Neither the CardioWest heart nor the AbioCor is cheap.
The Cardio West's price tag runs to $106,000 while the AbioCor has a $250,000 price tag, numbers that may give even the most generous CMS reviewers a bad case of sticker shock. However, all the alternative therapies and interventions — including drug therapy — required to keep a patient alive in the face of total heart failure, run up a large tab, too.
CMS said that it is "interested in public comments that relate to" three areas of interest, including peer review literature on "artificial hearts when used for bridge to transplantation or destination therapy" and on hospital requirements, including staffing, equipment, experience, transplant status and so on.
CMS also is seeking input on surgeon and team training requirements, and will accept comments until Aug. 31. The agency said it expects to publish a proposed decision memo by Feb. 1, 2008, and to close the matter with a final decision by May 1.
Don Isaacs, media relations director at SynCardia, told Medical Device Daily that while $106,000 "is a lot of money," patients implanted with the CardioWest who eventually get transplants are typically on the device for less than three months, He said that this bridging will run up a smaller tab than all the other interventions that become necessary for patients with total heart failure, given the resources demanded by intensive-care units.
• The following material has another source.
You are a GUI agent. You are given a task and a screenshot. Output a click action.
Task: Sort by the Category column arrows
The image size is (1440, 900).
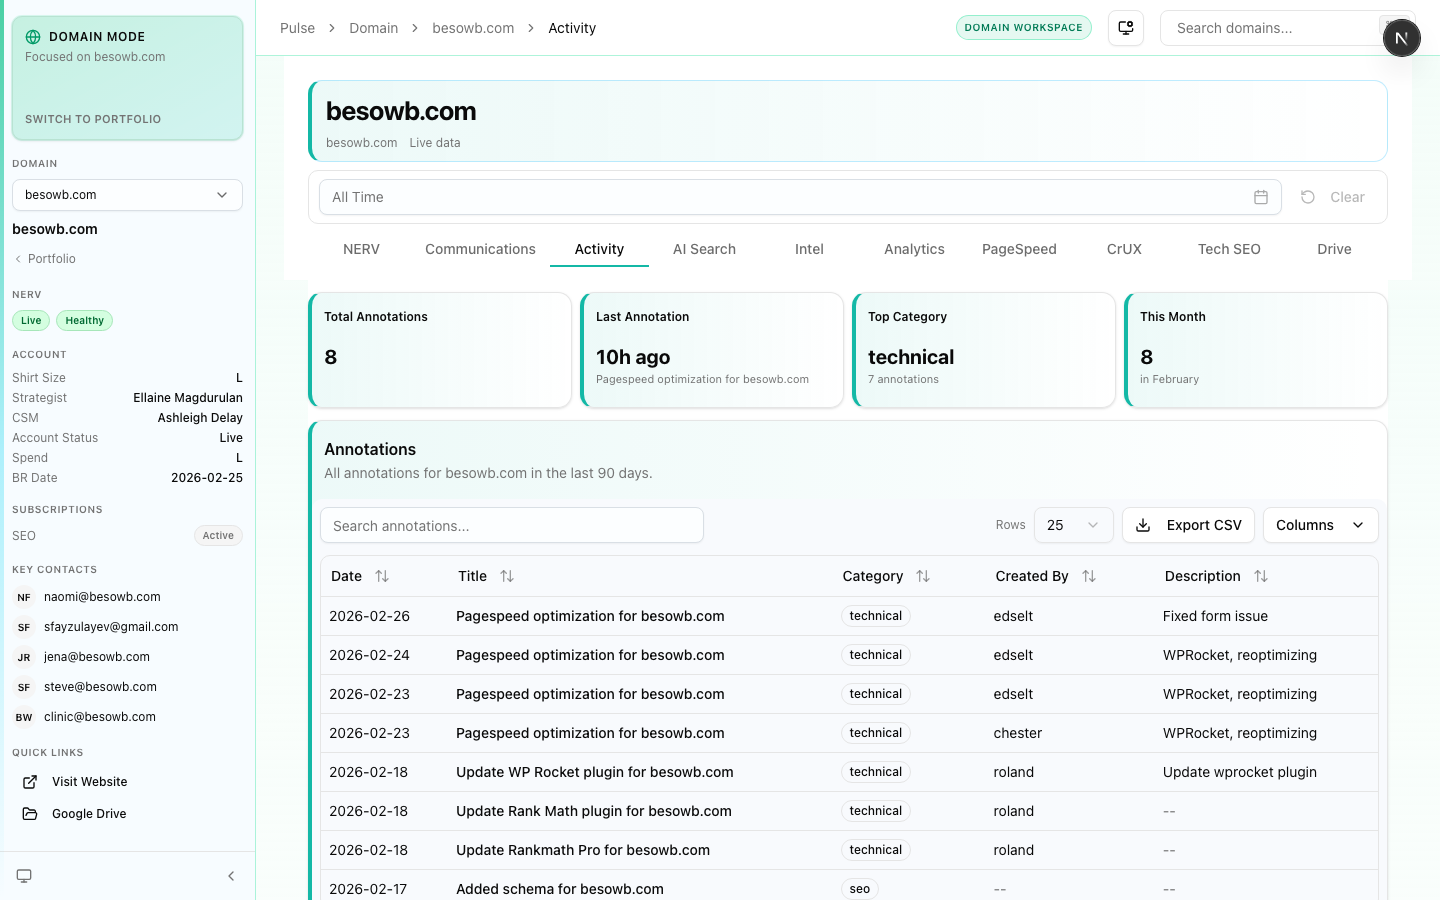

"Our device is probably the most economical way to save a patient's life," he said.
Isaacs cited an article appearing in the July 2006 edition of American Heart Journal that stated that the use of the CardioWest would be "significantly less expensive than the cost of a heart failure patient receiving medical therapy in the last year" of his or her life, though no specific numbers were given to back that claim.
"We are most keenly interested in a coverage decision as a bridge to transplant," Isaacs said, adding that SynCardia is not looking for a destination NCD from CMS for the CardioWest at this time.